Wellington Drive Technologies (Wellington), a leading provider of Internet of Things (IoT) solutions and energy efficient motors to the retail food and beverage industry, today announced its unaudited trading performance for the three months ended 31 March 2019 (Q1 2019).
• Revenue for Q1 2019 improved 33%, to $15.8m compared to $11.9m in Q1 last year.
• IoT revenue comprised $6.5m of the total (41%), with Wellington Connect SCS volume growing 99%. ECR motors comprised $8.2m (52%) with ECR2 motor volume growing 56%. Non-ECR2 motor volume declined 29%.
• Gross profit for Q1 2019 was $4.1m, a gross margin of 26.2%. This compared to Q1 2018 $2.8m and 23.3%. The improvement was due to product mix (increased volume of higher margin products) and unit cost reductions. The pressure from additional costs experienced last year caused by global supply constraints for electronic components abated in the current quarter.
• Earnings before interest, tax, depreciation, amortisation and impairment (EBITDA) was $1.1m compared to $0.0m for Q1 2018. Earnings before interest and tax (EBIT) was a positive $0.5m compared to a loss of $0.4m for Q1 2018.
• The pre-tax result was a profit of $0.2m compared to a $0.6m loss in Q1 2018.
CEO Greg Allen commented “We are pleased with our first quarter performance, which continues to demonstrate the growing demand for the Wellington Connect IoT and ECR2 products. Some of the IoT customers we won in 2018 are starting to purchase product, while growth in ECR2 motors was off-set slightly by declines in the non-ECR2 motors. This was mainly due to decisions we made to not compete at the lower end of the motor price point. Our new business development funnel is very active; however due to the lead-time on hiring new growth-related skills we are prioritising existing customer growth projects. We do expect the first half of the year to be stronger than 2018 in both revenue and margin, with the second half still unclear and potentially weaker – hence we are maintaining previous guidance”.

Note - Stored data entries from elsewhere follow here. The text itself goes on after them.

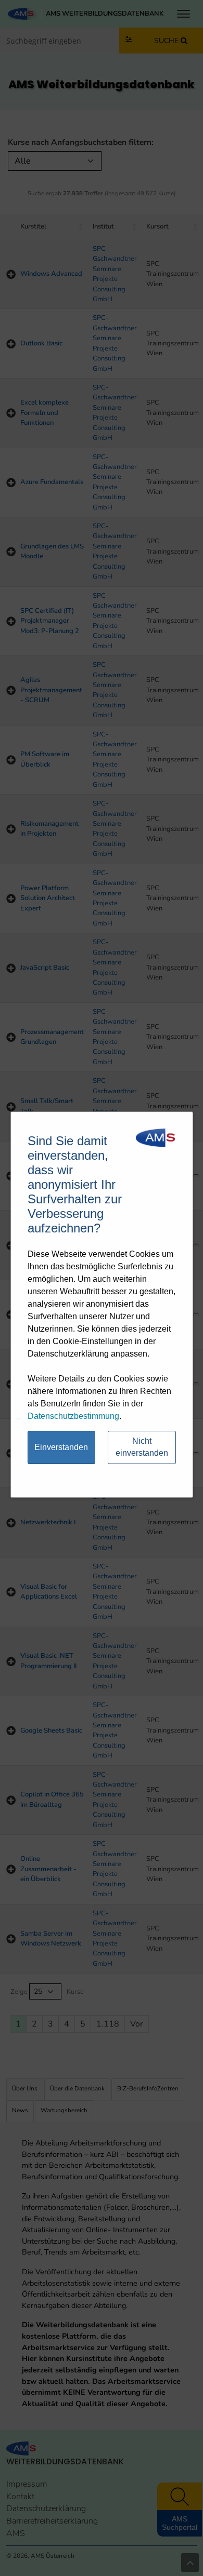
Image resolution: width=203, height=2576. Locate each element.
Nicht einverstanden (142, 1447)
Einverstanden (61, 1447)
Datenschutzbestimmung (73, 1416)
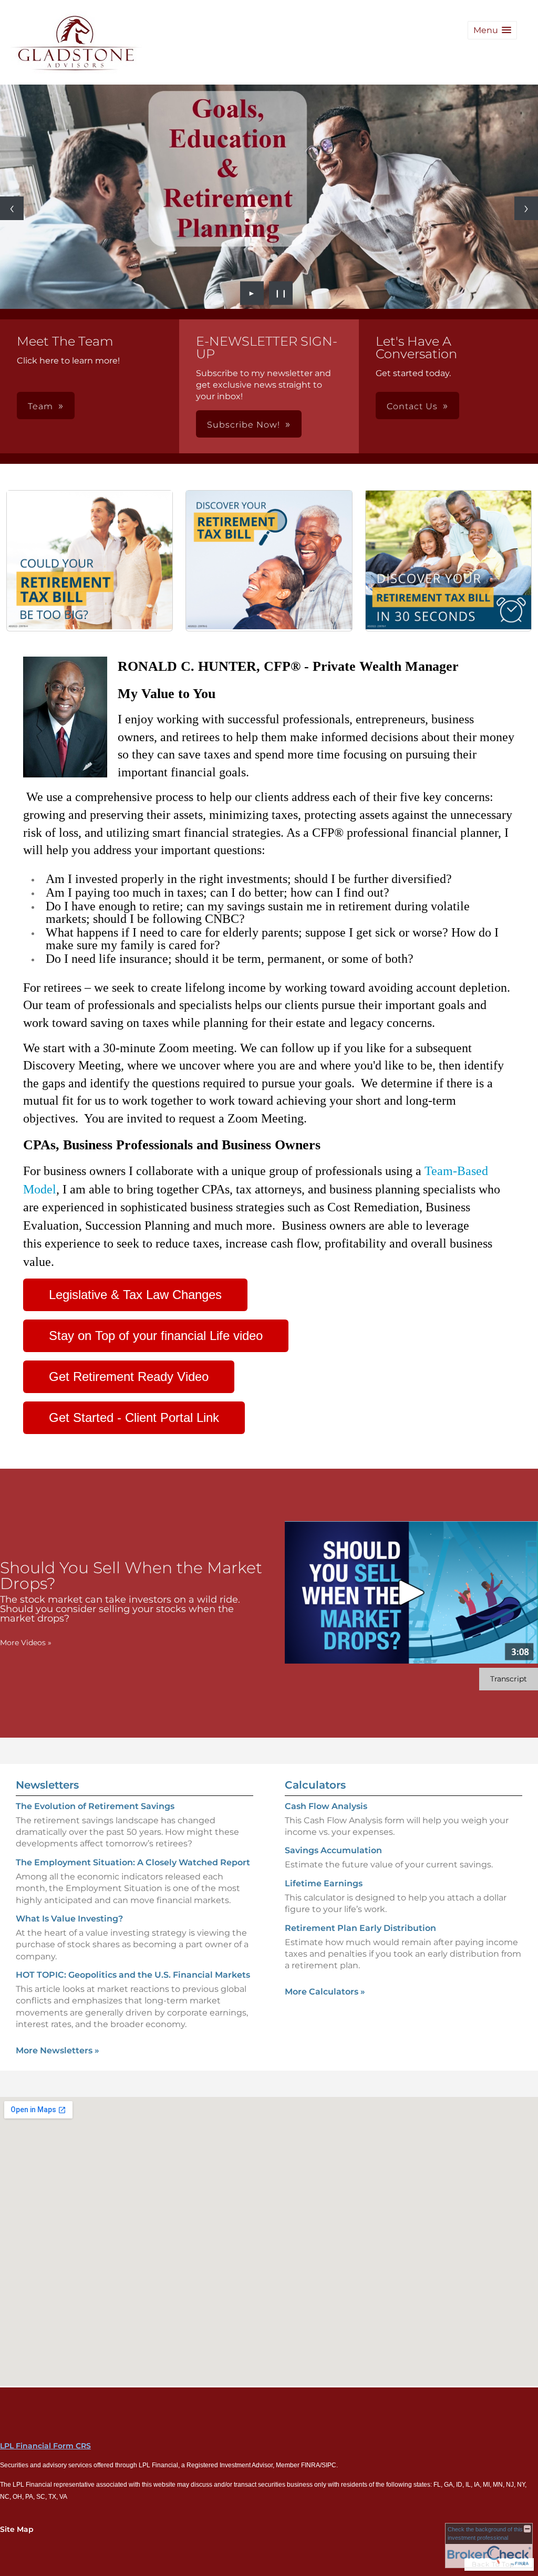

The result for Q1 2019 is consistent with previous guidance and our guidance for FY 2019 therefore remains unchanged. The company’s total revenue in 2019 is expected to be flat to slightly up when compared to 2018. The company’s business mix is changing and is increasingly targeted to its higher margin IoT products. Accordingly, EBITDA1, Net Profit and operating cashflow are expected to be higher in 2019 when compared to 2018.
1 EBITDA (i.e. Earnings before interest, taxation, depreciation, amortisation and impairment) is a non-GAAP earnings figure that equity analysts tend to focus on for comparable company performance analysis. Wellington considers that is a useful financial indicator because it avoids the distortions caused by differences in amortisation and impairment policies.